Fall '01: "Citizen Baines"
Making excellent use of the show's Seattle setting, Citizen Baines starts off as an interesting, fast-paced mixture of the personal and the professional, high-stakes politics and high-stakes marital challenges, the problemating relationships between politicans and their constituents... and parents and their children.
It all sounds good. But there's just one problem: At the end of the series' first hour, the election is over and Baines has lost. Thus begins the series... but without a lot of the energy that was in our introduction to it. It's usually hard to judge a series based on its pilot; when a pilot's plot is so unrepresentative as Citizen Baines's, it's almost impossible.
Judged by the performance of James Cromwell as Senator Baines, Citizen Baines has a good shot. Cromwell is a nuanced actor who really lends weight to the role. Baines comes across as a multifaceted person, an idealistic man who has become a pragmatic politician, and has sacrificed his children (and perhaps his relationship with his now-deceased wife) for the power that he suddenly, shockingly, no longer has. And Cromwell's long, furrowed, asymmetric face is fascinating to stare at, whether he's looking happy, angry, resigned, or simply puzzled by the whirlwind around him.
The whirlwind around Baines is the storm summoned up by his three daughters -- paging King Lear! -- Ellen (Embeth Davidtz), Reeva (Jane Adams), and Dori (Jacinda Barrett). They provide the serious dysfunction that will apparently drive Citizen Baines once the excitement of the election and its aftermath recedes into the past. And therein lies Citizen Baines's problem: without all the hubbub about the election, its pilot is a family-drama soap opera on the level of Once and Again, with all the angst but none of the charm of Jane Adams' last network series, Relativity.
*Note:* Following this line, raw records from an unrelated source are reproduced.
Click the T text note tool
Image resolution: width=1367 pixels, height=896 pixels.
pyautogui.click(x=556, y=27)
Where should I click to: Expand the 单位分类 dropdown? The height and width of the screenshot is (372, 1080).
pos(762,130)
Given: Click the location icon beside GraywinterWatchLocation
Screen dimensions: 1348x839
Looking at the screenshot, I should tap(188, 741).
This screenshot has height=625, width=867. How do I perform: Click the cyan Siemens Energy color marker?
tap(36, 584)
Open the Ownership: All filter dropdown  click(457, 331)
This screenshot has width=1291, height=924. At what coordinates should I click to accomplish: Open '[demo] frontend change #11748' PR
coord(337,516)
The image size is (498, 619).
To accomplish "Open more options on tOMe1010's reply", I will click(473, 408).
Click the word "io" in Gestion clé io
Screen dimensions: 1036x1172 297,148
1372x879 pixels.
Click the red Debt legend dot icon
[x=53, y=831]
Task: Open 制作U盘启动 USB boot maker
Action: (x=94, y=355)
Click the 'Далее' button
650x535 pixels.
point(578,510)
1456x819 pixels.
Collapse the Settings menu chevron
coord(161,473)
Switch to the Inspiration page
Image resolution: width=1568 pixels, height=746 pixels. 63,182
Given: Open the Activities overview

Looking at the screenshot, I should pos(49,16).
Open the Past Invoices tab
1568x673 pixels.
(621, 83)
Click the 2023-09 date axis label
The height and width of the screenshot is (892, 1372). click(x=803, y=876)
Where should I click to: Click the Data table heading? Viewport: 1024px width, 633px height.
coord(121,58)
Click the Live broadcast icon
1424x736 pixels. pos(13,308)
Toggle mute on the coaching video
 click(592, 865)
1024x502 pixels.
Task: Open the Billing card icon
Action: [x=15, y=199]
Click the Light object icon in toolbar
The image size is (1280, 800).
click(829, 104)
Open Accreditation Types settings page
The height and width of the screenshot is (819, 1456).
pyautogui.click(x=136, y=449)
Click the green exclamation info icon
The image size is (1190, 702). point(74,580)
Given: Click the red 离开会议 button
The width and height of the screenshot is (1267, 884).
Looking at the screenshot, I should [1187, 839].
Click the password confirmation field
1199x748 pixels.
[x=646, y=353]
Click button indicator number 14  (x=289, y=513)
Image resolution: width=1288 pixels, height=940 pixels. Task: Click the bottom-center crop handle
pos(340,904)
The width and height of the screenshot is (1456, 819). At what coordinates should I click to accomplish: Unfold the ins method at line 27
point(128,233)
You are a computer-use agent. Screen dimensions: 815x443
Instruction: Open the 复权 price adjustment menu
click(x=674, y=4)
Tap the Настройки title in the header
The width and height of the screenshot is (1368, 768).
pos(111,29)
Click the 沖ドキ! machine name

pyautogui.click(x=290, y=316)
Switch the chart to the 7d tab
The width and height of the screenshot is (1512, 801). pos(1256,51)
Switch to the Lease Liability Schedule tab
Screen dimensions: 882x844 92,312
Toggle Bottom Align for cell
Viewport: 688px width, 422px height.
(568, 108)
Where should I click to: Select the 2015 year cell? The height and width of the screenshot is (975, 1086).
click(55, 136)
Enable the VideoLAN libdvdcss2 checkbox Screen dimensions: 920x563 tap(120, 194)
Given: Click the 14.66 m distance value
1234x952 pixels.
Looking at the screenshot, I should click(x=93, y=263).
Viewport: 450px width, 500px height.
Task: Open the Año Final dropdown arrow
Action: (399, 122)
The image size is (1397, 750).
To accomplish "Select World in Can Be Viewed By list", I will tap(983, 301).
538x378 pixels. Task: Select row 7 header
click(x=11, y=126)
Ellen Baines wants to run for congress... or does she? Her law firm is putting pressure on her to do it, her dad wants her to do it, but she's having second thoughts... and she's now got the albatross of her father's failed re-election campaign (which she managed) around her neck. Dori's a wild child who wakes up with a random guy in one of the series' first scenes, has a record of substance abuse problems that till now have been swept under the table by the Senator's staff, and is generally grumpy about being in Dad's shadow.
And Reeva's got the best package of the lot. She's trapped in a marriage that's going south, with a husband who may or may not be having an affair. He's checked out of the relationship, in any case. And that makes her election-day diagnosis -- she's pregnant! -- that much more painful.
Meanwhile, the two older daughters take a moment to point out to little sis Dori that their father's relationship with their sainted dead mother was also not as happy as she'd like to believe.
Herein lies another problem with Citizen Baines, on top of the fact that it's just too damned hard to judge what this show will be like after five weeks on the air: it's not clear how much of the show is going to be about James Cromwell trying to adapt to life away from the circles of power in Washington, about trying to become a regular citizen back in Seattle after 24 years away from home. That fish-out-of-water tale, using the intriguing Cromwell to his fullest, would be a show worth watching.
But the danger is that the show will only be peripherally about that topic, and will really be a more standard-issue family drama, with Cromwell playing the patriarch part as his daughters each get a chance to be dysfunctional and unhappy... all the while blaming it on the absentee father, Senator Dad.
If that sounds like a great show to you, Citizen Baines is right up your alley. For the rest of us, we can only cross our fingers and hope that Citizen Baines is more about Citizen Baines than it is his offspring.